═════ EXTRACTED DATA ═════
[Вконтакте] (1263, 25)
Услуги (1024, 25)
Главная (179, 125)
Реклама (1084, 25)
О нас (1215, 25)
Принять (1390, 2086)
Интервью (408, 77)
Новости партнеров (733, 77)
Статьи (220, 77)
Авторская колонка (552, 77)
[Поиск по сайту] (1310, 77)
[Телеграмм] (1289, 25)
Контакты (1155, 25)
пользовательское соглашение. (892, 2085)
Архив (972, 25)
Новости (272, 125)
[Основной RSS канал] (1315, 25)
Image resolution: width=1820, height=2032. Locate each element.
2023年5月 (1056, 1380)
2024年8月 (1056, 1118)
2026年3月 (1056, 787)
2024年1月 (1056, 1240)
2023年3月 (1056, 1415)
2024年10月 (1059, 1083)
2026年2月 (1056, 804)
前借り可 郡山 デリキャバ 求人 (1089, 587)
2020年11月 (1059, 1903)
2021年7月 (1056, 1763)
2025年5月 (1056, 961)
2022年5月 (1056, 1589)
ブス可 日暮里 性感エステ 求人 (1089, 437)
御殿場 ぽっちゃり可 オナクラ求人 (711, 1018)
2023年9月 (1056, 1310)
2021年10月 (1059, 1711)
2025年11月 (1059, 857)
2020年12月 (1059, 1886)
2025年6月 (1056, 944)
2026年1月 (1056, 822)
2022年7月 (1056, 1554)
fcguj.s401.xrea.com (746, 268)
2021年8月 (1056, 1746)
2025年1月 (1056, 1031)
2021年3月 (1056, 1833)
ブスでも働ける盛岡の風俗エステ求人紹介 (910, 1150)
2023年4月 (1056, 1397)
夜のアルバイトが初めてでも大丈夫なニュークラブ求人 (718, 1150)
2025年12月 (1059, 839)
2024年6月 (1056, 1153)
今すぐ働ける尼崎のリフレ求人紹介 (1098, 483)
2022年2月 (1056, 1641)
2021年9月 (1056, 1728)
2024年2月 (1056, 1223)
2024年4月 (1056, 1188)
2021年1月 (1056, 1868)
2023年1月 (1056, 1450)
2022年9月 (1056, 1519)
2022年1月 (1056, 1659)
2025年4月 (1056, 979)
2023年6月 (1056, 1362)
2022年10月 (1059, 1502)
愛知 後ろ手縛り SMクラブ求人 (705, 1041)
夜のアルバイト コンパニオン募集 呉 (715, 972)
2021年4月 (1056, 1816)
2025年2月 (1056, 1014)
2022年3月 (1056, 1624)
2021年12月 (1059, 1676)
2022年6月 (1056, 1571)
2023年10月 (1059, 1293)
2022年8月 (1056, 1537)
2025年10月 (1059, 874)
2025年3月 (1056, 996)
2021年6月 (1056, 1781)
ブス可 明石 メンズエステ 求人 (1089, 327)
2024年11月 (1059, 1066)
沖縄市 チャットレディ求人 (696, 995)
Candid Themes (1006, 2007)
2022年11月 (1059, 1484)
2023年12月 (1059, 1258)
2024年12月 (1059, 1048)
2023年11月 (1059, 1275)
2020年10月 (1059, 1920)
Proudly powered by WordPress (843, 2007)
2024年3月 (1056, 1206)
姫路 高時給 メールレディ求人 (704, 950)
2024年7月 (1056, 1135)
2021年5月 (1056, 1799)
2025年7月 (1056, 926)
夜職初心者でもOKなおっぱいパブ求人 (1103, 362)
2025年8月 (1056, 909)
═════
**ACTIVITY**
Your reply is to repeat, unchanged, the lines above running from the one with "2021年1月 (1056, 1868)" up to and including the one with "2022年3月 (1056, 1624)".

**REPLY TO THE TASK**
2021年1月 (1056, 1868)
2023年1月 (1056, 1450)
2022年9月 (1056, 1519)
2022年1月 (1056, 1659)
2025年4月 (1056, 979)
2023年6月 (1056, 1362)
2022年10月 (1059, 1502)
愛知 後ろ手縛り SMクラブ求人 (705, 1041)
夜のアルバイト コンパニオン募集 呉 (715, 972)
2021年4月 (1056, 1816)
2025年2月 (1056, 1014)
2022年3月 (1056, 1624)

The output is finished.